As we use the target language in our classrooms we model rejoinders and we encourage students to use them because they are so helpful in keeping a conversation going. Using a rejoinder is an easy way of showing the other person that you understand and that you want them to keep talking to you. It shows that you are emotionally engaged in the conversation and it encourages the other person to keep giving you input. Rejoinders help to keep other people speaking to you, but you do not need to say a lot. You just listen and nod and say, “That’s interesting!”, “Wow!” or “You don’t say!” the other person talks, you listen. That is just how we acquire more language—by getting interesting, comprehensible input!
Here is a transcript of a short conversation between Vice-president Joe Biden and Speaker of the House John Boehner just before president Obama’s speech to Congress on 9/8/11. Notice the differences in the number of words per speaker in this brief exchange (130/6). The speaker uses more than 20 times as many words as the vice president! Biden is reacting and encouraging Boehner to keep on talking without actually saying much:
Boehner: “I played a little golf in August, and I was at Dismal River Golf Club out in Sand Hills, Neb. It’s in the middle of nowhere. One of the hardest golf courses you’ll ever want to see. Sand Hills and Dismal. Seven birdies, five bogeys, I shoot two under.”

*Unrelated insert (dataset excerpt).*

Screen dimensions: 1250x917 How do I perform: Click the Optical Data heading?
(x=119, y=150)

Biden: “You’re kidding me!”
Boehner: “So we have lunch, sitting around for about an hour, and I thought, ‘why don’t we go play nine more holes?’ Six pars, three birdies, and I missed a four-foot, straight-in birdie on the last hole.”
Boehner: “So the next day I go to Sand Hills, I shoot 86. One day I play great, the next day I play awful. But this was the round of the decade.”
Biden: “That’s incredible!”
Boehner: “I haven’t done this in 12 years, I shot 67 one time down…”
Biden’s reactions are a great model for a language learner. Rejoinders keep the conversation going! Boehner was doing most of the talking and Biden was keeping him going. Biden was getting interesting comprehensible input at a low cost. He could have been purposefully modeling what Dr. Krashen was explaining here:
“The input hypothesis maintains that speaking does not directly result in language acquisition: talking is not practicing. If you practice your French out loud every morning in front of the mirror, your French will not improve. Rather, the ability to speak is the result of language acquisition, not a cause. Speaking can help language acquisition indirectly, however. First, it can result in conversation, and conversation is an excellent source of comprehensible input, even though what counts in conversation, however, is what the other person says to you, not what you say to them.”
(Stephen Krashen, Explorations in Language Acquisition and Use, p. 5)
If you have Rejoinders Posters in your classroom they will remind you to use them, to stay in bounds when you do, and to have them available to your students so they can express themselves.